1. clarify if `DISCARD ALL` behavior is the expected one or is it a bug?
1. If not a bug, specify proper way to clean-up connection for reuse?

Thank you very much for your help!

Note: discussion is coming from https://github.com/npgsql/npgsql/issues/5997
Logan MAUZAIZE <logan.mauzaize@gmail.com> writes:
> 1. clarify if `DISCARD ALL` behavior is the expected one or is it a bug?

DISCARD ALL is documented to do SET SESSION AUTHORIZATION DEFAULT,
and for me it does that, that is "session_authorization" reverts to
the login role, "role" reverts to "none", and as a consequence
current_user becomes the login role.  I'm bemused by your claim
that "reset role" can cause current_user to become something
other than the current session_authorization ... maybe you are
doing something strange with setting "role" as an ALTER USER SET
or ALTER DATABASE SET property?  Your example seems to omit
necessary setup.

(If you are doing that, you probably need to be running the latest
minor releases to see the same behavior I'm seeing; the changes for
CVE-2024-10978 affected some behavior that's related to this.)

One thing that is not well documented is that RESET ALL doesn't
touch either "session_authorization" or "role".  I suppose the
reasoning is that those things are session properties specified
by the SQL standard.  It's a little weird, but it's stood for
many years and I doubt we'd consider changing it now.

            regards, tom lane



Re: Proper way to clean-up connection for reuse (`DISCARD ALL` and default role)

От
Logan MAUZAIZE
Дата:
Hi Tom,

Regarding "some" missing context as stated, only thing that has been done is assigning a default role to the login one with `ALTER ROLE <login> SET ROLE <default>`.

If it can help:

```sql
SELECT version();
-- PostgreSQL 14.12 on aarch64-unknown-linux-gnu, compiled by gcc (GCC) 7.3.1 20180712 (Red Hat 7.3.1-6), 64-bit
```

Le lun. 20 janv. 2025 à 18:06, Tom Lane <tgl@sss.pgh.pa.us> a écrit :
Logan MAUZAIZE <logan.mauzaize@gmail.com> writes:
> 1. clarify if `DISCARD ALL` behavior is the expected one or is it a bug?

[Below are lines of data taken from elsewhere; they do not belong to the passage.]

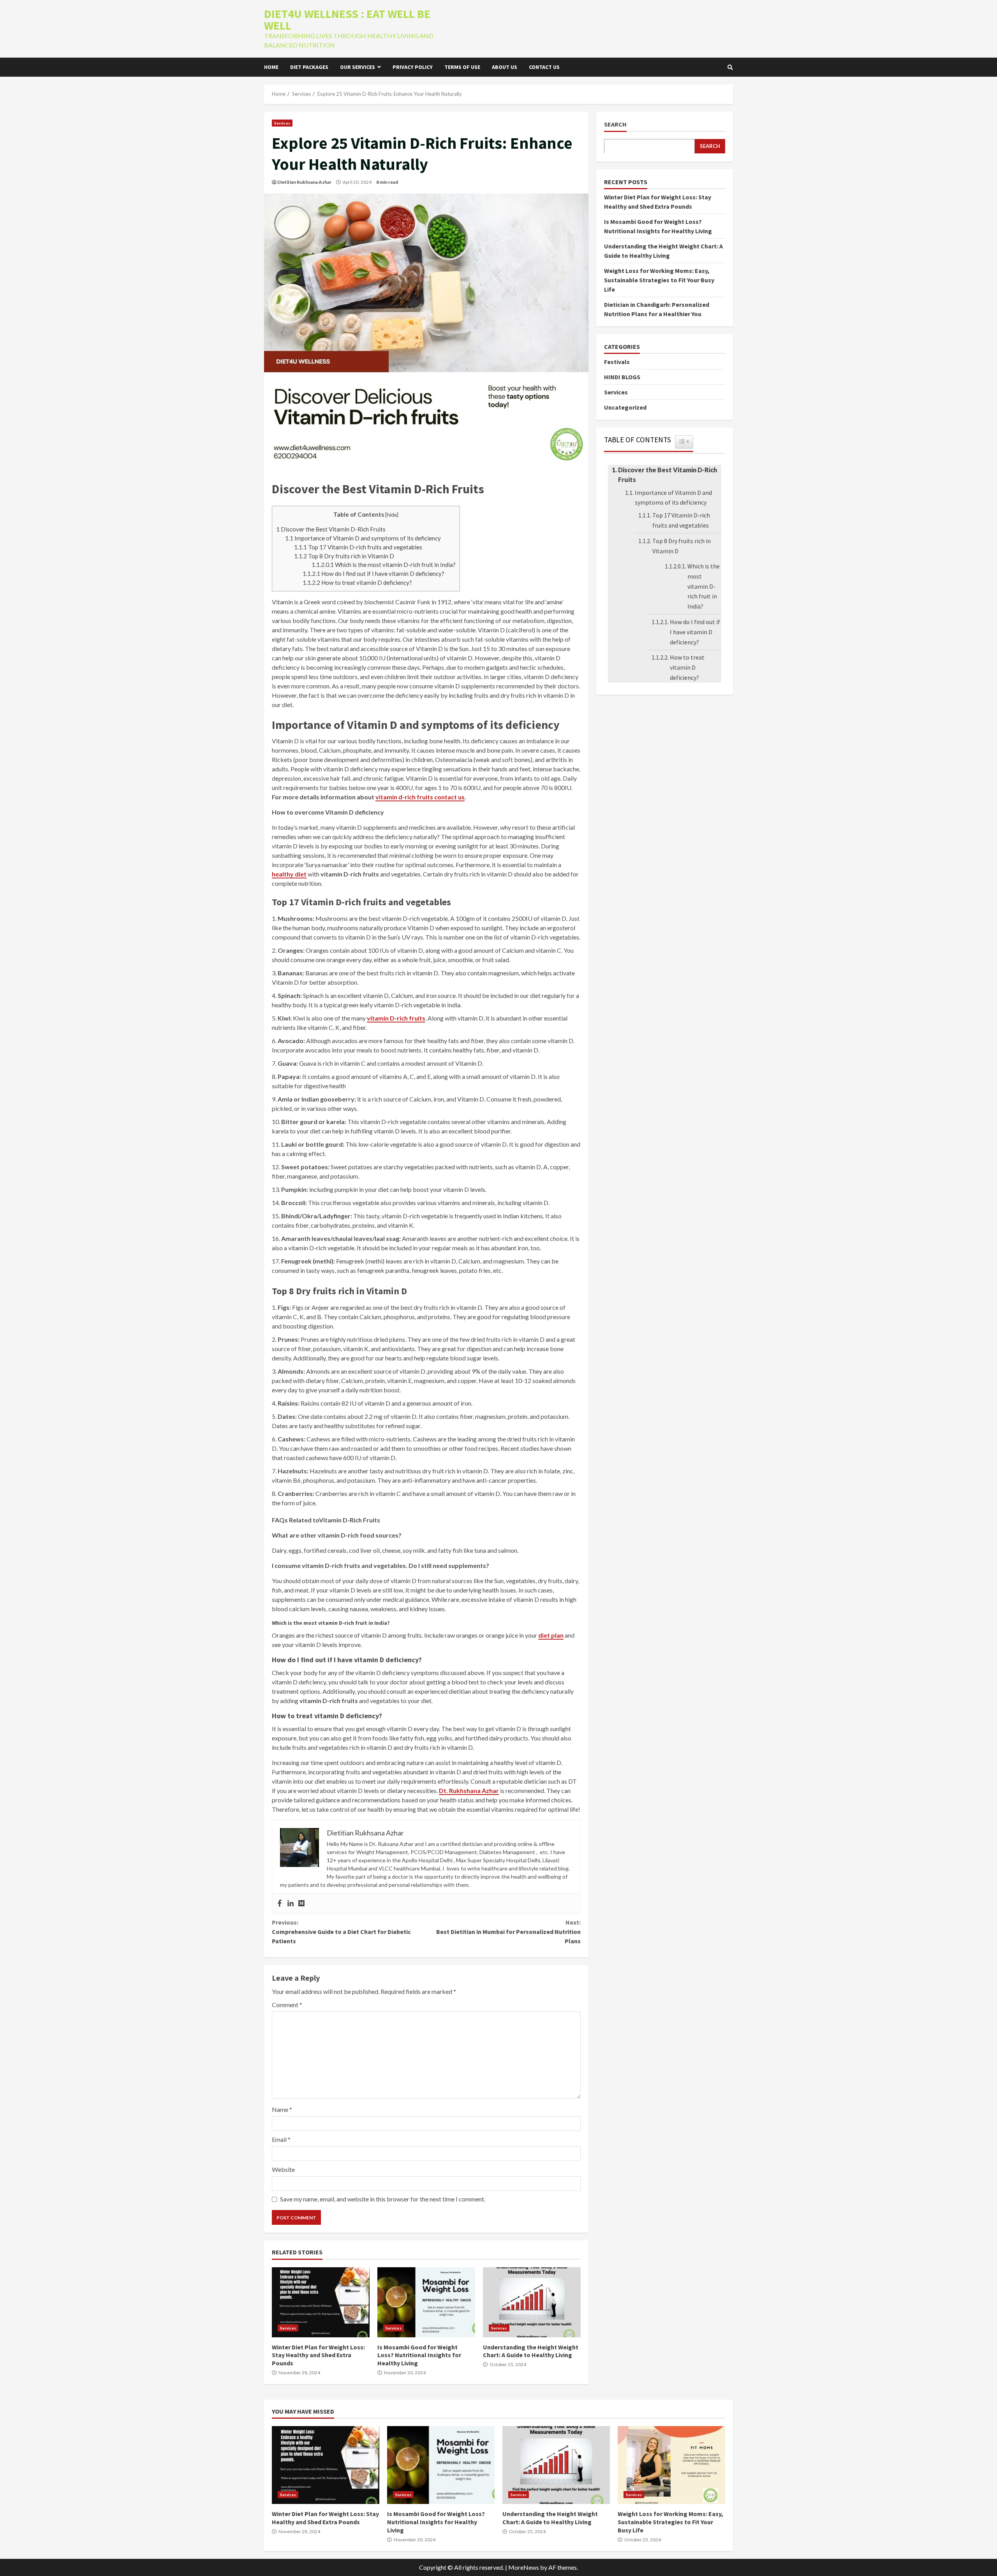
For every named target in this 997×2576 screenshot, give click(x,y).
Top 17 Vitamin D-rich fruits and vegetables (358, 547)
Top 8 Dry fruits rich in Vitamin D (344, 556)
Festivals (617, 361)
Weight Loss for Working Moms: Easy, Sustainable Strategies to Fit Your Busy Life (659, 279)
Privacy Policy (413, 66)
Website (283, 2169)
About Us (504, 66)
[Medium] (301, 1903)
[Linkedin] (290, 1903)
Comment (287, 2004)
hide (392, 514)
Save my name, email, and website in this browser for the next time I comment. (382, 2199)
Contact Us (544, 66)
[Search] (730, 67)
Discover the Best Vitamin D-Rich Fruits (331, 529)
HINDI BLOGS (622, 376)
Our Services (357, 66)
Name (282, 2109)
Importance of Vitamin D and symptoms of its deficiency (363, 538)
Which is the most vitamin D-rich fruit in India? (384, 564)
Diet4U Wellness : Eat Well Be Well (347, 19)
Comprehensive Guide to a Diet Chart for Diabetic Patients (341, 1931)
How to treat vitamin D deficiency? (357, 582)
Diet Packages (309, 66)
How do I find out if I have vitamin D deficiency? (373, 573)
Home (271, 66)
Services (282, 123)
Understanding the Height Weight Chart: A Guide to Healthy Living (532, 2302)
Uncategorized (625, 407)
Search (615, 124)
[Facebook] (279, 1903)
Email (281, 2139)
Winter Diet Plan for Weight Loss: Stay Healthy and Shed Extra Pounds (321, 2302)
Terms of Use (462, 66)
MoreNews (523, 2567)
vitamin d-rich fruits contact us (420, 797)
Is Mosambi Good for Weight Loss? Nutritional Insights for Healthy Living (426, 2302)
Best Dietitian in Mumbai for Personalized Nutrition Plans (508, 1931)
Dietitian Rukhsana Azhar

DISCARD ALL is documented to do SET SESSION AUTHORIZATION DEFAULT,
and for me it does that, that is "session_authorization" reverts to
the login role, "role" reverts to "none", and as a consequence
current_user becomes the login role.  I'm bemused by your claim
that "reset role" can cause current_user to become something
other than the current session_authorization ... maybe you are
doing something strange with setting "role" as an ALTER USER SET
or ALTER DATABASE SET property?  Your example seems to omit
necessary setup.

(If you are doing that, you probably need to be running the latest
minor releases to see the same behavior I'm seeing; the changes for
CVE-2024-10978 affected some behavior that's related to this.)

One thing that is not well documented is that RESET ALL doesn't
touch either "session_authorization" or "role".  I suppose the
reasoning is that those things are session properties specified
by the SQL standard.  It's a little weird, but it's stood for
many years and I doubt we'd consider changing it now.